LADYTRON, PRIMAL SCREAM, 10.07.2009, Traffic Torino Free Festival, Turin

Primal Scream

Foto: Lino

Während die lieben KollegInnen Brezeln backen, ihren Studienabschluss mit Eierlikör besaufen, wehrlosen Bürgern die Bude leerräumen, abends im Varieté aus der Kiste springen, die kommenden Designerbeats basteln, einem grausamen Gott Tiere opfern oder hinterm Mahagonischreibtisch sternhagelvoll ihre Fingernägel feilen, bin ich dem Ruf und der Einladung vom lieben Michele, Topmusiker und -friend (Myspace und sogar im echten Leben!), nach Turin gefolgt.

Reiseanekdoten gibt’s aufgrund der makellosen Fahrt leider gar nicht zu erzählen. Das nächste Mal dann vielleicht doch mit der Mitfahrgelegenheit, in der Hoffnung auf einen Fahrer zu treffen, der brüllend laute Hitradiosender durchzappt, gewagte naziaffine Kommentare zur politischen Lage abgibt und sich währenddessen am schorfigen Gemächt kratzt. So ist’s ja langweilig. Einzig die extreme Flaggendichte in der anmaßend pittoresken Schweiz ist mir aufgefallen. Die müssen sich wohl jeden Tag aufs neue vergewissern, wo sie eigentlich leben.

Traffic Free Festival, der Name sagt es schon: für umme kann man sich hier schon seit Jahren wirklich namhafte Acts anschauen (Aphex Twin hatte auch schon einen Auftritt zusammen mit Chris Cunningham).
Das Festivalgelände befindet sich gute 45 Minuten Busfahrt außerhalb Turins, malerisch gelegen vor dem Schloß Venaria. Von der Bushalte bis zum Festivalgelände muss man unzählige Panini-Stände passieren, unterbrochen von Neapolitanern, die Dieselgeneratoren-gekühltes Bier unter Sonnenschirmen anbieten und dabei das Kyoto-Protokoll torpedieren, dass es nur so eine Freude ist.

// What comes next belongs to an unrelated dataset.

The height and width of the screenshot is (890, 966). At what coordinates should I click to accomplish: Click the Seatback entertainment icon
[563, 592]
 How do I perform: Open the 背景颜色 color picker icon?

Auf der Hauptbühne geht das Ganze los mit einer Turiner Nachwuchsband namens „Treni All’Alba“. Die spielen Musik, die man am besten als „instrumentalen Akkustikgitarren-Progrock meets Branduardi“ beschreibt. Der Keyboarder faselt bei den Ansagen gutgelaunt ab und an was von wegen Apokalypse, Satan usw. Solche Aussagen verbunden mit der wirren roten Frisur legen die Vermutung nahe, dass der Knabe wohl auch nicht mehr so ganz alle Rosinen beisammen hat.

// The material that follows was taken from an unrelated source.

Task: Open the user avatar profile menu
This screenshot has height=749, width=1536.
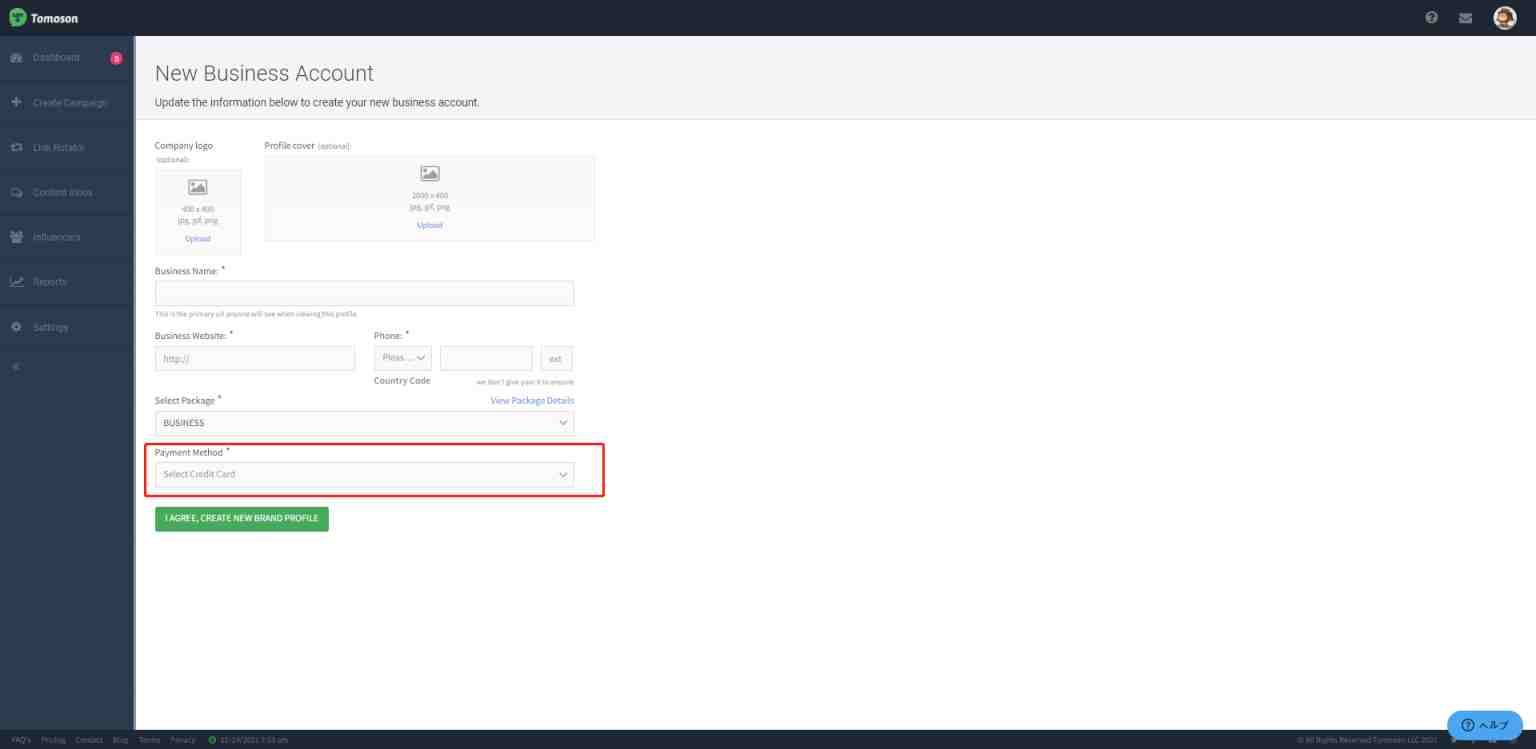Action: pyautogui.click(x=1504, y=17)
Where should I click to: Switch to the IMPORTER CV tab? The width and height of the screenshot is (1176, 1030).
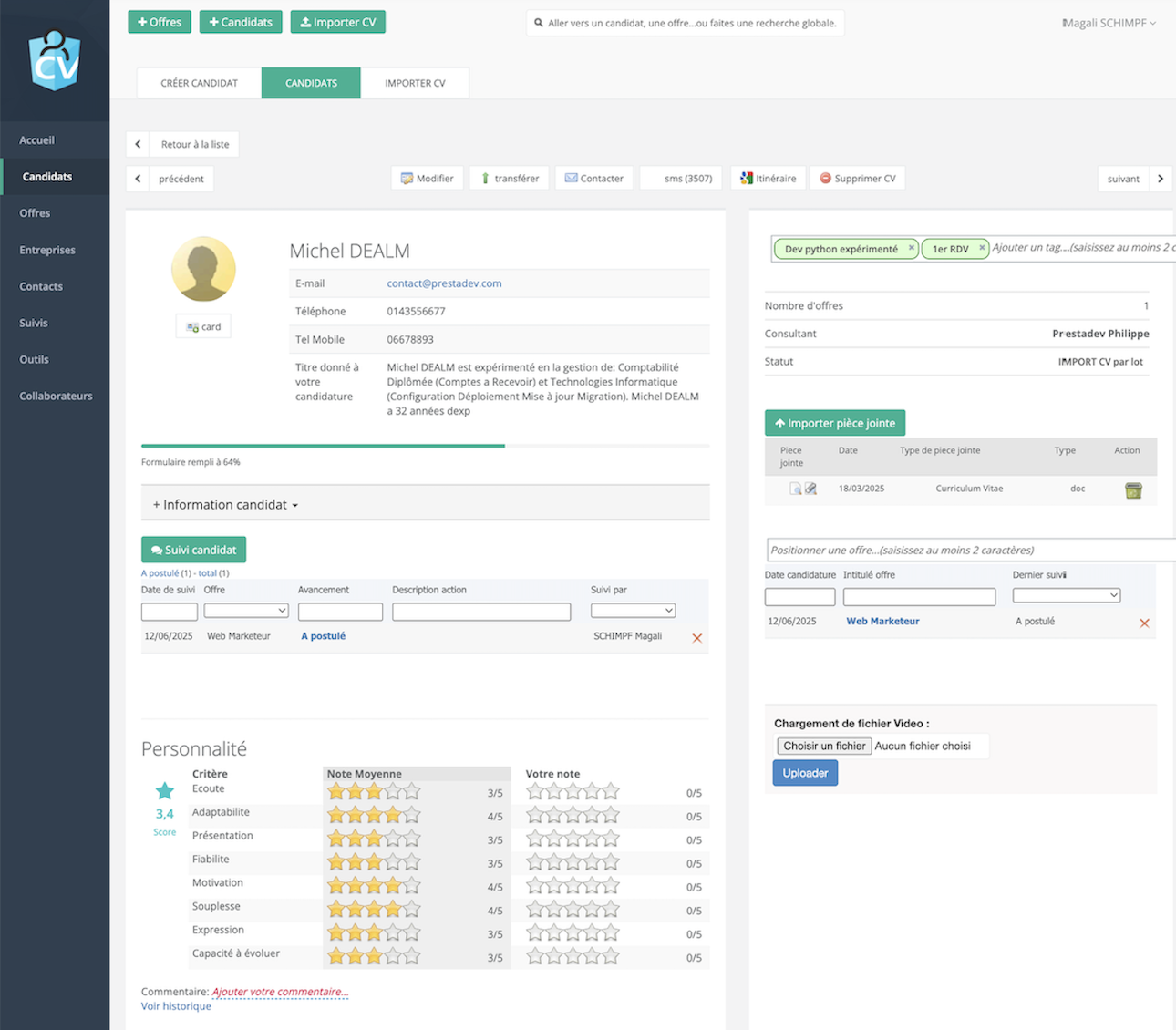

Ladytron betreten noch bei Tageslicht die Bühne, allesamt schwarz gekleidet. Vier Männer, die im Hintergrund spielen. Die zwei Mädels vorne singen und bedienen Keyboards/Synthies. Der Auftritt passt ganz gut zum eher dunklen Elektropop der Band. Eher unterkühlt das alles, was jetzt aber gar nicht abwertend gemeint ist. Ist ja stimmig zur Musik. Und bei ihrem Hit „Seventeen“ kommen sowohl Publikum als auch Band mehr in Bewegung. Vielleicht passen Ladytron insgesamt aber besser in einen Club oder in eine kleinere Halle, wo ich mir das Ganze doch auch sehr mitreißend vorstellen könnte. Nach 45 Minuten ist das  Set vorbei und ich vermisse mein Lieblingslied von Ladytron „Blue Jeans“.

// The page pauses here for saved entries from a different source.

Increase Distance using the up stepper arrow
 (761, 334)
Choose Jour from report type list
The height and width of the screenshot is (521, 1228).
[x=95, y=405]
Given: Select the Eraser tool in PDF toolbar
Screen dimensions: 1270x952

Pause, paar Worte zum Publikum. Sehr zahlreich (bestimmt 5-stellig), extrem bunt gemischt. Indiestyler, die im NME auf dem Cover stehen könnten, Reggae-Zivi-Hanftypen, Metalheads, junge Disco-Italo Typen (NICHT Italo-Disco!) mit Glitzerapplikationen an der Kleidung, intellektuelle Mittelschichtler etc. Unglaublich gemischtes Publikum. Am Vorabend bei Nick Cave war aber wesentlich mehr los, als bestimmt an die 15 000 Zuschauer da waren.

Ladytron

Foto: Lino

Primal Scream hab ich ja für mich erst spät mit ihrem Exterminator-Album entdeckt. Dafür aber gleich richtig. Kill All Hippies ist immer noch eines meiner Lieblingsstücke und ein Prachtbolzen an geilem Gebratze, schmissigen Slogans und voll auf die Nuss. Die große und entscheidende Frage für mich war, ob sie eher ihre Rock- oder ihre Electroseite heute abend zeigen würden (mein klarer Favorit: die Electroseite bei Primal Scream). Um es vorneweg zu beantworten: es gab von allem was, aber schlussendlich mit einem Übergewicht der Stones-mäßigen Songs.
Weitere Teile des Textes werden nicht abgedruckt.